Barker's day job was a real estate agent on Key Biscayne. And he was a close friend and neighbor of fellow CIA asset Eugenio Martinez – the Watergate lock-picker. Martinez's real estate firm had extensive dealings with Bebe Rebozo, and had brokered Nixon's purchase of a house on Biscayne Bay.

In the immediate aftermath of the Watergate arrests, President Nixon was anxious about his pal Rebozo's vulnerabilities. On White House tapes released many years later, after hearing that Howard Hunt's name turned up in two of the burglars' address books, Nixon had a question for his chief of staff, Bob Haldeman: "Is Rebozo's name in anyone's address book?" Haldeman answers, "No … he (Rebozo) told me he doesn't know any of these guys." Sounding rather dumbfounded, the president responds: "He doesn't know them?"

If Weitzman was correct in fingering Barker, the CIA man would have had no trouble obtaining Secret Service credentials. CIA operatives have a way of coming up with badges and other items to suit their various goals (As a Nixon White House spy, Howard Hunt once wore a speech alteration device and a red wig to a secret encounter.)

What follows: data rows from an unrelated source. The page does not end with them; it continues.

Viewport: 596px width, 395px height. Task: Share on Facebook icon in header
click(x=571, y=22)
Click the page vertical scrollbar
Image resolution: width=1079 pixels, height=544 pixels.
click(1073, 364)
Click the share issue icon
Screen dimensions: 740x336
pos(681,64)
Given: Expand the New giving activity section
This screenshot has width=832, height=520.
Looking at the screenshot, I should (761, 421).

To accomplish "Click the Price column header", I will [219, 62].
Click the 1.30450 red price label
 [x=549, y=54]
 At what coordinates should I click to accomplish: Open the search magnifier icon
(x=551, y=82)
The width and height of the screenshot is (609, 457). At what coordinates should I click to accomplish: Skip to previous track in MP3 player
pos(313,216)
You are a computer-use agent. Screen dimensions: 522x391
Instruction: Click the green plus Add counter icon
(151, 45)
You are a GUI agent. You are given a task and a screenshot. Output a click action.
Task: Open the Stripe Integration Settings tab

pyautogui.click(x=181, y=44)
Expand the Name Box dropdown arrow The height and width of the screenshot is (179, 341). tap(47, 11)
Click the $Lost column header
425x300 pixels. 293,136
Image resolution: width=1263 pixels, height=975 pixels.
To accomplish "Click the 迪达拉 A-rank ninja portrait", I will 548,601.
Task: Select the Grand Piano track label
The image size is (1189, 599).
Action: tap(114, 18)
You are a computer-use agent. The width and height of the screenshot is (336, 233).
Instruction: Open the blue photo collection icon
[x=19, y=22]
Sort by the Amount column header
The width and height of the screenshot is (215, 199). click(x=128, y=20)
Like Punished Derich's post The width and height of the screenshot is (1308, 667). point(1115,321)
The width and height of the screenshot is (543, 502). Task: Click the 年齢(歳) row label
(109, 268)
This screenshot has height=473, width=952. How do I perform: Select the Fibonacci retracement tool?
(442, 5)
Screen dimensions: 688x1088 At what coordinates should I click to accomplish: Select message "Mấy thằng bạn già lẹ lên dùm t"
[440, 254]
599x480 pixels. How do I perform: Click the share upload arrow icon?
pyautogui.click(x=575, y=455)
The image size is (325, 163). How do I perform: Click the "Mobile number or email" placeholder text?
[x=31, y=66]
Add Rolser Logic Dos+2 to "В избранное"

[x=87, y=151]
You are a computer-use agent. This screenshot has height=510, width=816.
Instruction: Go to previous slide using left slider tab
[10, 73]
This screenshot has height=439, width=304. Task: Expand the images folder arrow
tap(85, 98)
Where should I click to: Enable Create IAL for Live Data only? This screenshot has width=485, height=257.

Barker wasn't the only future Watergate conspirator to reportedly show up in Dallas on Nov. 22, 1963. Under oath, CIA operative Morita Lorenz placed CIA agents Hunt and Frank Sturgis at the assassination scene.

This claim was bolstered by two other local law enforcement officers who reported encountering men on the grassy knoll who identified themselves as Secret Service agents – yet the Secret Service maintained that none of its agents were in Dealey Plaza right after the shooting.

For the record:

  • Deputy Constable Weitzman told the Warren Commission he encountered "other officers, Secret Service as well" on the grassy knoll. In 1975, he told reporter Michael Canfield the man he saw produced credentials and told him everything was under control. He said the man had dark hair, was of medium height, and was wearing a light windbreaker. When shown photos of Frank Sturgis and Bernard Barker, Weitzman immediately pointed at Barker, saying, "Yes that's him." Just to make sure, Canfield asked, "Was this the man who produced the Secret Service credentials?" Weitzman responded, "Yes, that's the same man."
  • Dallas patrolman J. M. Smith also ran up the grassy knoll. At the top, he smelled gunpowder. Encountering a man, he pulled his pistol from his holster. "Just as I did, he showed me he was a Secret Service agent … he saw me coming with my pistol and right away he showed me who he was."
  • In the mid-70s, Dallas police sergeant David Harkness told a House committee, "There were some Secret Service agents there – on the grassy knoll – but I did not get them identified. They told me they were Secret Service."
  • According to a Secret Service report in the National Archives, "All the Secret Service agents assigned to the motorcade stayed with the motorcade all the way to the hospital, none remained at the scene of the shooting."
In the years following the Warren Commission Report, its findings have been repeatedly questioned. In 1979, the House Select Committee on Assassinations suggested that at least two gunmen were involved, and that the probable assassination conspirators were Mafia-connected.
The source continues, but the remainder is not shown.